The facts of the challenges

The Northern Ireland Human Rights Commission (NIHRC) challenged the IMA by statutory right. The NIHRC, along with the Equality Commission for Northern Ireland are effectively the sentinels of the human rights guarantees under Article 2 of the Windsor Framework (WF). JR295 challenged the statute as an individual who was or would be at risk of deportation under some of its key provisions (when brought into force). JR295 is a minor asylum-seeker who fled Iran and arrived in the UK as an unaccompanied child on a small boat. Both challenges confronted a vast array of provisions in the IMA – 15 in total, of which 5 (relating to accommodation and support for unaccompanied children) were stayed pending a decision by the Government around those provisions. Returning to Iran – JR295 averred – would place him at risk of being imprisoned or killed.

The determination of the Article 2 WF claim

Article 2 WF is a complex provision to unpack. As Prof Murray and I have set out elsewhere, the main purpose of the provision is to act as a safeguard against a diminution of rights – set out in the Belfast (Good Friday) Agreement (BGFA) and underpinned by EU law prior to Brexit – following Brexit. The key issue of whether or not there has been any diminution is set out in the Northern Ireland Court of Appeal’s six-stage test in SPUC’s application for judicial review.

In NIHRC & JR295, Humphreys J was tasked with ascertaining whether the IMA diminished rights in 9 specific contexts: (1) effective examination and grant of asylum status, (2) the lack of an effective remedy, (3) the removal of asylum seekers from the UK, (4) non-refoulement, (5) detention of asylum seekers, (6) trafficking, (7) the rights of asylum seekers who are children, (8) the rights of unaccompanied children specifically and (9) the age-assessment of children. This accounts for the majority of the judgment’s length, but, in light of the fact that the Judge found that the IMA indeed diminished rights in all 9 contexts, it also demonstrates the scale of the IMA’s impact.

Following the SPUC test, Humphreys J determined that relevant rights in the BGFA were applicable to asylum seekers. This might sound obvious, given how the BGFA talks of the rights ‘of everyone in the community‘, but the BGFA’s status as the foundational element of Northern Ireland’s transition to a post-conflict society means that it is often argued (stridently so by the Government in this case) that its rights should apply only in a Troubles-related context. The Court rejected this argument, finding no reason in the relevant text for such a narrow reading ([70]).
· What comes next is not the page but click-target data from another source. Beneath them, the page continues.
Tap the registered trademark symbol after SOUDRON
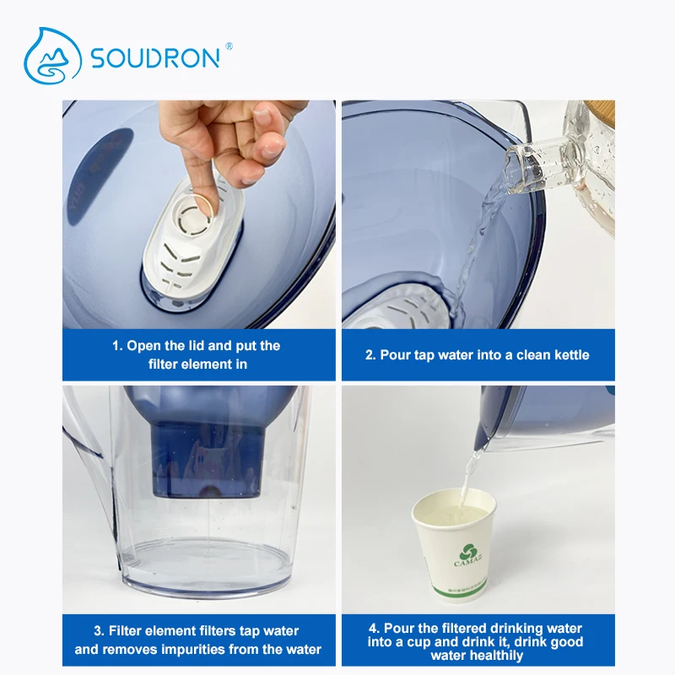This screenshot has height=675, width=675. pyautogui.click(x=229, y=46)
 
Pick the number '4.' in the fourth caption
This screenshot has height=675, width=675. pyautogui.click(x=375, y=629)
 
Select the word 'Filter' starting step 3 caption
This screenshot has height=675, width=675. pyautogui.click(x=127, y=631)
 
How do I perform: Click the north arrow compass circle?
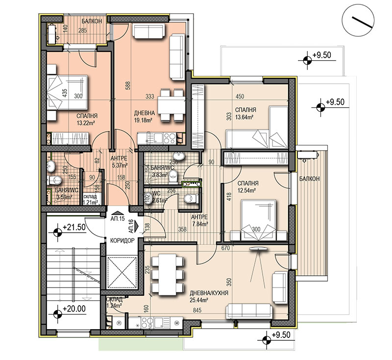coord(358,21)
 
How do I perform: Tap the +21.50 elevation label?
coord(74,227)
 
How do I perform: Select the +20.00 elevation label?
coord(74,309)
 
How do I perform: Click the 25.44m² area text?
coord(199,300)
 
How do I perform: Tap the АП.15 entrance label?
coord(118,219)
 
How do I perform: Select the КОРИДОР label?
coord(122,240)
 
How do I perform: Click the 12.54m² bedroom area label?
coord(246,191)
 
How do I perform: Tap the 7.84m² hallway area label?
coord(200,224)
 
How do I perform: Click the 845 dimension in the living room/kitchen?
coord(197,310)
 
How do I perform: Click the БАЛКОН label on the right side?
coord(310,179)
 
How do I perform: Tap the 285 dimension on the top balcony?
coord(82,31)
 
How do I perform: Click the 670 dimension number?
coord(225,248)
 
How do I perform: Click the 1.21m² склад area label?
coord(91,202)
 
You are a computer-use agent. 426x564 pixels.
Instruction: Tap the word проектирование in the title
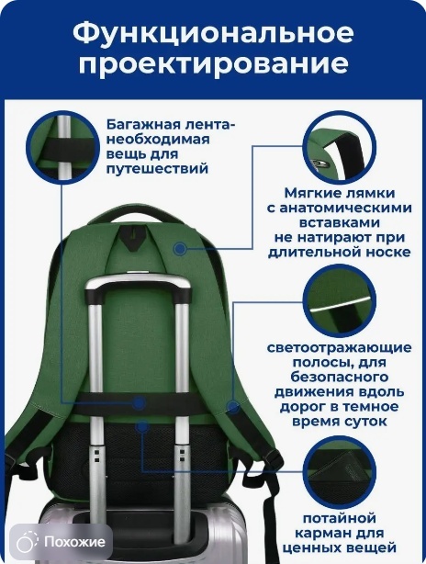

The Judge next examined whether any of these rights were underpinned by EU law before Brexit and whether the IMA diminished any of them. This part of the judgment ([76] – [172]) marks one of the most clearly structured and comprehensively explored examples of Art 2 WF diminution claims. Humphreys J follows the SPUC test – element by element – for each of the heads of claim and comes to the conclusion that the IMA diminishes rights under each claim. This model of clarity should be among the first sources for anyone who is interested in or faced with Art 2 issues.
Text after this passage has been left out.